→ Task goal
In the passage on hiding commands in Tcl interpreters, set down word for word the part starting with "interp eval slave [list rename time" and going on through "and auto loading.".

→ Text to read
□ □ □ □ □

A master can hide and expose commands using the interp hide and interp expose operations, respectively. You can even hide Tcl procedures. However, the commands inside the procedure run with the same privilege as the slave.

For example, if you are really paranoid you might not want an untrusted interpreter to read the clock or get timing information. You can hide the clock and time commands:

interp create -safe slave

interp hide slave clock

interp hide slave time
You can remove them from the slave entirely like this:

interp eval slave [list rename clock {}]

interp eval slave [list rename time {}]
On the otherhand, you might want to let slaves source scripts and use the unknown facility that automatically loads scripts. It can be argued that this is safe: even if an untrusted script loaded scripts that used dangerous commands, those commands would not be accessible to the slave. Attempts to use them would fail. However, by letting a slave use source, the slave can learn some things about your file system. It is up to you to decide if this risk is worth it. Example 16-6 gives unrestricted access to source, and it initializes the unknown command and package loading facilities by sourcing the standard init.tcl script. A more restricted solution is presented in Example X.:

Letting a slave use source and auto loading. 
proc Interp_AllowSource {slave} {

	interp expose $slave source

	interp expose $slave load

	foreach varName {tcl_library auto_path} {

		upvar #0 $varName var

		interp eval $slave [list set $varName $var]

	}

	interp eval $slave \

		[list source [file join $tcl_library init.tcl]]

}

Substitutions

 You must be aware of Tcl parsing and substitutions when commands are invoked in other interpreters. There are three cases corresponding to interp eval, interp invokehidden, and command aliases:

With interp eval the command is subject to a complete round of parsing and substitutions in the target interpreter. This occurs after the parsing and substitutions for the interp eval command itself. In addition, if you pass several arguments to interp eval, those are concatenated before evaluation. This is similar to the way the eval command works as described on page 101. The most reliable way to use interp eval is to construct a list to ensure the command is well structured:

interp eval slave [list cmd arg1 arg2]
With hidden commands, the command and arguments are taken directly from the arguments to interp invokehidden , and there are no substitutions done in the target interpreter. This means that the master has complete control over the command structure, and nothing funny can happen in the other interpreter. For this reason you should not create a list. If you do that, the whole list will be interpreted as the command name! Instead, just pass separate arguments to interp invokehidden and they are passed straight through to the target:

interp invokehidden slave command arg1 arg2
With aliases, all the parsing and substitutions occur in the slave before the alias is invoked in the master. The alias implementation should never eval or subst any values it gets from the slave to avoid executing arbitrary code.

□ □ □ □ □

→ Raw data
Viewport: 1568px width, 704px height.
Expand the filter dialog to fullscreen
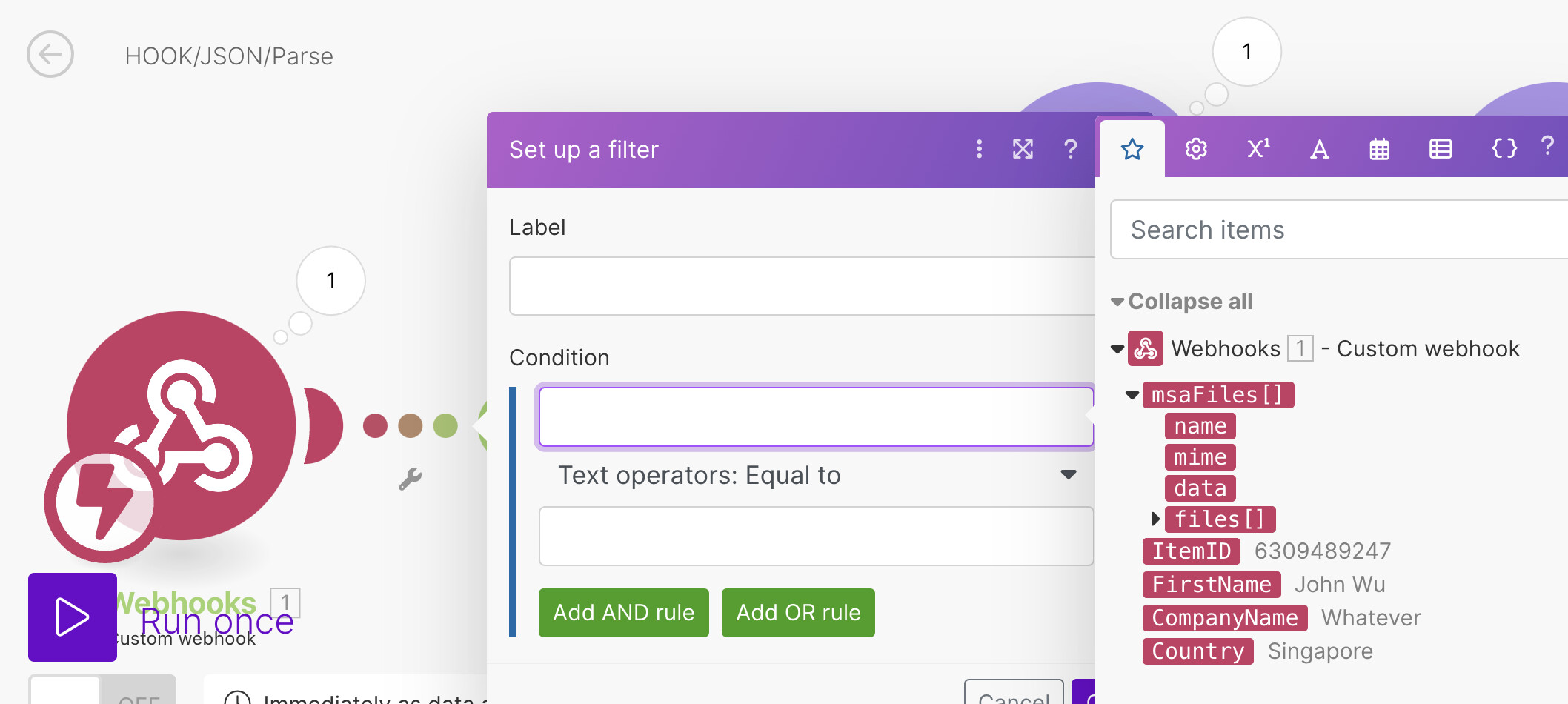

□ □ □ □ □

→ Full solution
interp eval slave [list rename time {}]
On the otherhand, you might want to let slaves source scripts and use the unknown facility that automatically loads scripts. It can be argued that this is safe: even if an untrusted script loaded scripts that used dangerous commands, those commands would not be accessible to the slave. Attempts to use them would fail. However, by letting a slave use source, the slave can learn some things about your file system. It is up to you to decide if this risk is worth it. Example 16-6 gives unrestricted access to source, and it initializes the unknown command and package loading facilities by sourcing the standard init.tcl script. A more restricted solution is presented in Example X.:

Letting a slave use source and auto loading.